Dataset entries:

+===+

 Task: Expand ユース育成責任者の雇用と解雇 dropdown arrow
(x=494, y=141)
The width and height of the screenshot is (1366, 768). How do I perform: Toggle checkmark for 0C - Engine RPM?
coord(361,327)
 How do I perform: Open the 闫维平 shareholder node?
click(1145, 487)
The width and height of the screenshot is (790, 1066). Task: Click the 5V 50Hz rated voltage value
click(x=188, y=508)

+===+

# [Try it]
What you give back should match the entries above exactly.

# [Solved exercise]
 Task: Expand ユース育成責任者の雇用と解雇 dropdown arrow
(x=494, y=141)
The width and height of the screenshot is (1366, 768). How do I perform: Toggle checkmark for 0C - Engine RPM?
coord(361,327)
 How do I perform: Open the 闫维平 shareholder node?
click(1145, 487)
The width and height of the screenshot is (790, 1066). Task: Click the 5V 50Hz rated voltage value
click(x=188, y=508)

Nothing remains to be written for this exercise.